Rewrite the part of the listing that opens with the line containing "726x1568 pixels." and closes at the end of the listing, both ends included, copying every line. Multiply each click coordinate by 1.3 and round it to a whole number, rounding halves up.

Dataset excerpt

--

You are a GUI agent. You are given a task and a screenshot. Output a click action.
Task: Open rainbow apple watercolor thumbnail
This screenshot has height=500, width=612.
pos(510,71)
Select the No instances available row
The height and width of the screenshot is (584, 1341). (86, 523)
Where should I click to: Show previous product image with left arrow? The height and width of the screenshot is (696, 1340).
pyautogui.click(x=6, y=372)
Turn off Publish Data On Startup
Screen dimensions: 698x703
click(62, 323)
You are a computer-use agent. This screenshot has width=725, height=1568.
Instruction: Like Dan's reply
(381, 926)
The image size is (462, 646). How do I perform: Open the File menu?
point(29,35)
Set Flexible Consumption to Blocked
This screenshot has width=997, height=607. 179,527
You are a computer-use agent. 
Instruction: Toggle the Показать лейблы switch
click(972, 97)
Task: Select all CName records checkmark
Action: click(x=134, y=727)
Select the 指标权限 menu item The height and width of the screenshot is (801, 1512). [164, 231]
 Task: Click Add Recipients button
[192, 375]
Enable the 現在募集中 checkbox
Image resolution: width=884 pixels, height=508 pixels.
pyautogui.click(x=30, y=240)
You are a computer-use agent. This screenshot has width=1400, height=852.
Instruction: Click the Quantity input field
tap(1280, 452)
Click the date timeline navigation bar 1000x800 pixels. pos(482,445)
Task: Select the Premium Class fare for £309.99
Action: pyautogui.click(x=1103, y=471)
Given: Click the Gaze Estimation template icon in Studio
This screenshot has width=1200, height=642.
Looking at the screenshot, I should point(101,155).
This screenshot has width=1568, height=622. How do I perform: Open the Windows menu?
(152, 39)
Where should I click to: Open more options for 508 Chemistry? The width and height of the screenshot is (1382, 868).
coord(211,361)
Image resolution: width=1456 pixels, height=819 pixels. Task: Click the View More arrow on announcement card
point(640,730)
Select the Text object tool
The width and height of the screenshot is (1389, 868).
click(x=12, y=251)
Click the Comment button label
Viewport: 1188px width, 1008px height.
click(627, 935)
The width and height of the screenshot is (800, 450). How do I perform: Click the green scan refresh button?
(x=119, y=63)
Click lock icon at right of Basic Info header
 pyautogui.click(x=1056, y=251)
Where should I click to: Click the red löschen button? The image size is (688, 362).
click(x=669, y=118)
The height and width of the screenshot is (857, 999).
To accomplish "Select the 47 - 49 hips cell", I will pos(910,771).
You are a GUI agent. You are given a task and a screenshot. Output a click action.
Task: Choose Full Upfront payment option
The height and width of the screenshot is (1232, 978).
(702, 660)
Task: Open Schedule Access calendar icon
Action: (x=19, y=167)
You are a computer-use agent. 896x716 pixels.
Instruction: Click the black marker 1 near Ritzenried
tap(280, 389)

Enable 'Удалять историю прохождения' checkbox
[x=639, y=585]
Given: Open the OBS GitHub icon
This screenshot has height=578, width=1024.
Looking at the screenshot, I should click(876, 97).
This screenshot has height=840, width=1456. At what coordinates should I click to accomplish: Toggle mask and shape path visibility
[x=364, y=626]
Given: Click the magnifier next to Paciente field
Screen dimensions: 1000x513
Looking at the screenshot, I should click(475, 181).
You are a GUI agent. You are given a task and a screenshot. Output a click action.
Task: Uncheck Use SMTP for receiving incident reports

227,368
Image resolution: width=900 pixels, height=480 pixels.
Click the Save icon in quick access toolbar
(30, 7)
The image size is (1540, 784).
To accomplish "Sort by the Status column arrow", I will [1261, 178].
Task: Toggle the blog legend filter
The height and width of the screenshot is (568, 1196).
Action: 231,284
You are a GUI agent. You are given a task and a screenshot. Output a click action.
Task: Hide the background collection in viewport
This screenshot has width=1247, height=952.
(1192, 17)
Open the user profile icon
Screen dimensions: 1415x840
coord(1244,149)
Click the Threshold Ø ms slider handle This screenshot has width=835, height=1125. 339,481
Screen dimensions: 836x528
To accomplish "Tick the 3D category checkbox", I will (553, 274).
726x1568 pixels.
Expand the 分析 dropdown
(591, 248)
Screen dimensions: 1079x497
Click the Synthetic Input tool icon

--

### Exercise solution
726x1568 pixels.
Expand the 分析 dropdown
(768, 322)
Screen dimensions: 1079x497
Click the Synthetic Input tool icon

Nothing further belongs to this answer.